My beautifully formed handheld Dyson has turned into a Canute. It was advertised as only running for 6 mins on a full charge but I never used it for more than a minute or two just whipping round the corners of the rooms Mrs Ewing asked me many decades ago would I clean - the 'restrooms'! Anyway, the said machine lasts for less than six seconds now but continues to go for another three or four seconds until I release the trigger and press it again! And repeat ad infinitum. I only use it in the garage now. And before anyone mentions the fuckin' filter it's washed under the tap as per instructions every month, and it's currently drying on the kitchen radiator. (Nothing wrong with its replacement - a Vax Blade!

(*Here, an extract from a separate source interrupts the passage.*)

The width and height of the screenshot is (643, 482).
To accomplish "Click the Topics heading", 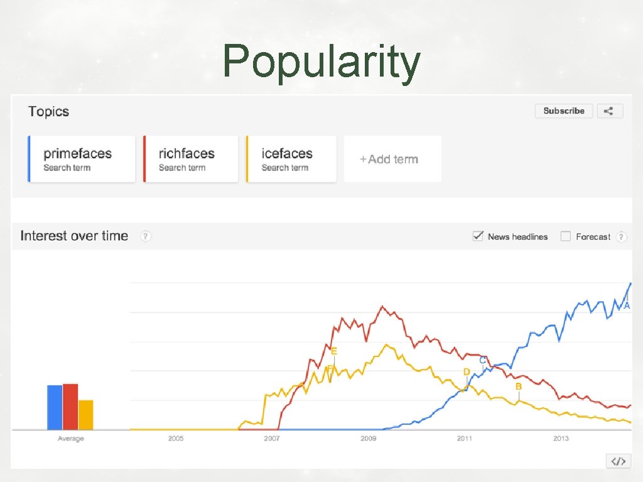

A lot of the time the problem is to do with the cone shaped filter that lives in the top of the machine and you simply withdraw it and bang it clean. It may look clean but in a lot cases it is still blocked with heavy detritus. However in you scenario this has not worked so I asked the wife as she does all the maintenance in our household as my mind will not compute with building or repair work and probably stems from the sad days of me getting Airfixes models and Mechano for Christmas. I used to gently sob a while, then place the boxes of shit under the bed so as not to appear ungrateful. Why would you give an excited child a box full of bits with instructions to build it themselves? I once worked for 3 years in metalwork at school to make a coat hanger and I hammered it and braised it and planished it every lesson and after 3 years you still could not hang a coat on it but old Mr Johnson gave me a C for effort but mother said it meant something else. Anyway I am drifting so she said if it's not the filter then it's definitely it's flaps that have gone wrong. Where the wand pipe enters the bin there is a one way flap inside. Remove the wand and shake the drum. If it's not moving then remove the plastic drum and clean it thoroughly under the tap and dry and replace and you will now see it's flap moving freely again. She said this is 100% the reason the suction goes off and on intermittently. Go to the garage now and try it and report back.
 
A lot of the time the problem is to do with the cone shaped filter that lives in the top of the machine and you simply withdraw it and bang it clean. It may look clean but in a lot cases it is still blocked with heavy detritus. However in you scenario this has not worked so I asked the wife as she does all the maintenance in our household as my mind will not compute with building or repair work and probably stems from the sad days of me getting Airfixes models and Mechano for Christmas. I used to gently sob a while, then place the boxes of shit under the bed so as not to appear ungrateful. Why would you give an excited child a box full of bits with instructions to build it themselves? I once worked for 3 years in metalwork at school to make a coat hanger and I hammered it and braised it and planished it every lesson and after 3 years you still could not hang a coat on it but old Mr Johnson gave me a C for effort but mother said it meant something else. Anyway I am drifting so she said if it's not the filter then it's definitely it's flaps that have gone wrong. Where the wand pipe enters the bin there is a one way flap inside. Remove the wand and shake the drum. If it's not moving then remove the plastic drum and clean it thoroughly under the tap and dry and replace and you will now see it's flap moving freely again. She said this is 100% the reason the suction goes off and on intermittently. Go to the garage now and try it and report back.
Problem with the flaps. We have all been there at one time or the other.